• _Vorliegender Textauszug_

Als im Jahr 2015 bei Pegida Tausende Menschen gegen die Flüchtlingspolitik auf die Straße gingen und bei jeder Wahl die AfD in Ostdeutschland stärker wurde, haben sich viele Menschen gefragt: „Was ist da los im Osten?“ Auch wir bei Krautreporter haben immer wieder versucht zu erklären, warum die Wut so groß ist. Wir haben die Treuhand erklärt, wirtschaftliche Ungleichheit beschrieben und ostdeutsche Dialekte wieder hoffähig gemacht. Der Politologe Michael Lühmann, der in Leipzig aufgewachsen ist und jetzt in Göttingen lebt, kritisiert, wie seit einigen Jahren über Ostdeutschland geschrieben und gesprochen wird: Für ihn ist die Diskussion schon lange nur noch ein identitärer Wohlfühldiskurs, der viele im Osten davon entlastet, Probleme wie Rassismus anzugehen.

• _Aufgabenstellung_
a) Gib den Text über Ostdeutschland von „Als im Jahr“ bis „wie Rassismus anzugehen.“ wieder und tausche dabei „Leipzig“ gegen „Dresden“ aus.
b) Zähle anhand des Textes über Ostdeutschland alles auf, was Krautreporter laut eigener Aussage erklärt, beschrieben oder wieder hoffähig gemacht hat.
c) Führe den Text über Ostdeutschland nach seinem letzten Satz weiter.
Das Material spielt hierfür keine Rolle.

• _Auszüge aus Material_
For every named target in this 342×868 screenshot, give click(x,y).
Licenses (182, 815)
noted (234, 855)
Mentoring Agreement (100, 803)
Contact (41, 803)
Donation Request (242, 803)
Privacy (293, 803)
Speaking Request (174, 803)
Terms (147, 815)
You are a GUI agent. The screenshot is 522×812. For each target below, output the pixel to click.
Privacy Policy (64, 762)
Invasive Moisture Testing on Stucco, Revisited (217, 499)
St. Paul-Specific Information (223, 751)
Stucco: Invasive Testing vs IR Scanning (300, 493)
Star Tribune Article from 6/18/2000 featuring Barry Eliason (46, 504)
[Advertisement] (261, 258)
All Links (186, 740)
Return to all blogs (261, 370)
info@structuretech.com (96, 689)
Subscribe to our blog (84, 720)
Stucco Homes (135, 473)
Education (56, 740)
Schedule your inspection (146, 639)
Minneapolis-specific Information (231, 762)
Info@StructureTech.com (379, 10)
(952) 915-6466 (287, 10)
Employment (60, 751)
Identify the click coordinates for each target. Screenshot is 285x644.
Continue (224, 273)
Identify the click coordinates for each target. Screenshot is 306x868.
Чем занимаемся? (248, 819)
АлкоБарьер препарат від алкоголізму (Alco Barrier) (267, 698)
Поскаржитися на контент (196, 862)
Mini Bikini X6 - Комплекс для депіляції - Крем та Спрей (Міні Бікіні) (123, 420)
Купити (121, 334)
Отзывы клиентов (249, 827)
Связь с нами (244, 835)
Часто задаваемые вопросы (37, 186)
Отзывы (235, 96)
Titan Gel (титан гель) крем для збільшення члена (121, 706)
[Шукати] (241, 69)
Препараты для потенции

• _Die Antworten_
a)
Als im Jahr 2015 bei Pegida Tausende Menschen gegen die Flüchtlingspolitik auf die Straße gingen und bei jeder Wahl die AfD in Ostdeutschland stärker wurde, haben sich viele Menschen gefragt: „Was ist da los im Osten?“ Auch wir bei Krautreporter haben immer wieder versucht zu erklären, warum die Wut so groß ist. Wir haben die Treuhand erklärt, wirtschaftliche Ungleichheit beschrieben und ostdeutsche Dialekte wieder hoffähig gemacht. Der Politologe Michael Lühmann, der in Dresden aufgewachsen ist und jetzt in Göttingen lebt, kritisiert, wie seit einigen Jahren über Ostdeutschland geschrieben und gesprochen wird: Für ihn ist die Diskussion schon lange nur noch ein identitärer Wohlfühldiskurs, der viele im Osten davon entlastet, Probleme wie Rassismus anzugehen.

b) die Treuhand, wirtschaftliche Ungleichheit, ostdeutsche Dialekte

c)
Herr Lühmann, auf Twitter streiten Sie sich immer wieder mit ostdeutschen Autor:innen. Als Jana Hensel in der Zeit mehr Geld, Macht und Quoten für Ostdeutsche forderte, und zwar als Mittel gegen den Rechtsruck, twitterten Sie: „Auch die x-te Wiederholung von Entschuldungsdiskursen für rechtes Denken bleibt ein Entschuldungsdiskurs. Wenn Geld, Macht, Quote die Faktoren wären, dürfte das reiche Heilbronn nicht mit knapp 16 Prozent AfD wählen (Rostock 12,8 Prozent). Und: Die Hensel’sche Hybris nervt.“ Ist das nicht ein bisschen hart?
Wenn ich mir manche Diskussionen über Ostdeutschland ansehe, wie sie aktuell geführt werden, schwanke ich manchmal zwischen lachen und weinen. Das ist 40-mal in der Woche die gleiche These, dass die Ostdeutschen Opfer einer westdeutschen Hegemonie seien. Es ist immer der gleiche Punkt, nur in andere Wörter gegossen. Und es ist ja auch eine schöne Geschichte: Ich erzähle den Ostdeutschen, warum sie schon wieder an nichts schuld sind. Ich kann auch verstehen, dass das viele Ostdeutsche gut finden. Natürlich will ich doch lieber hören, dass ich Opfer der Verhältnisse bin, als dass ich selbst dafür Verantwortung trage.
Ich finde es gut, dass seit fünf Jahren mehr über Ostdeutschland diskutiert wird, denn ich habe dadurch einiges verstanden. Was genau stört Sie denn an der Diskussion?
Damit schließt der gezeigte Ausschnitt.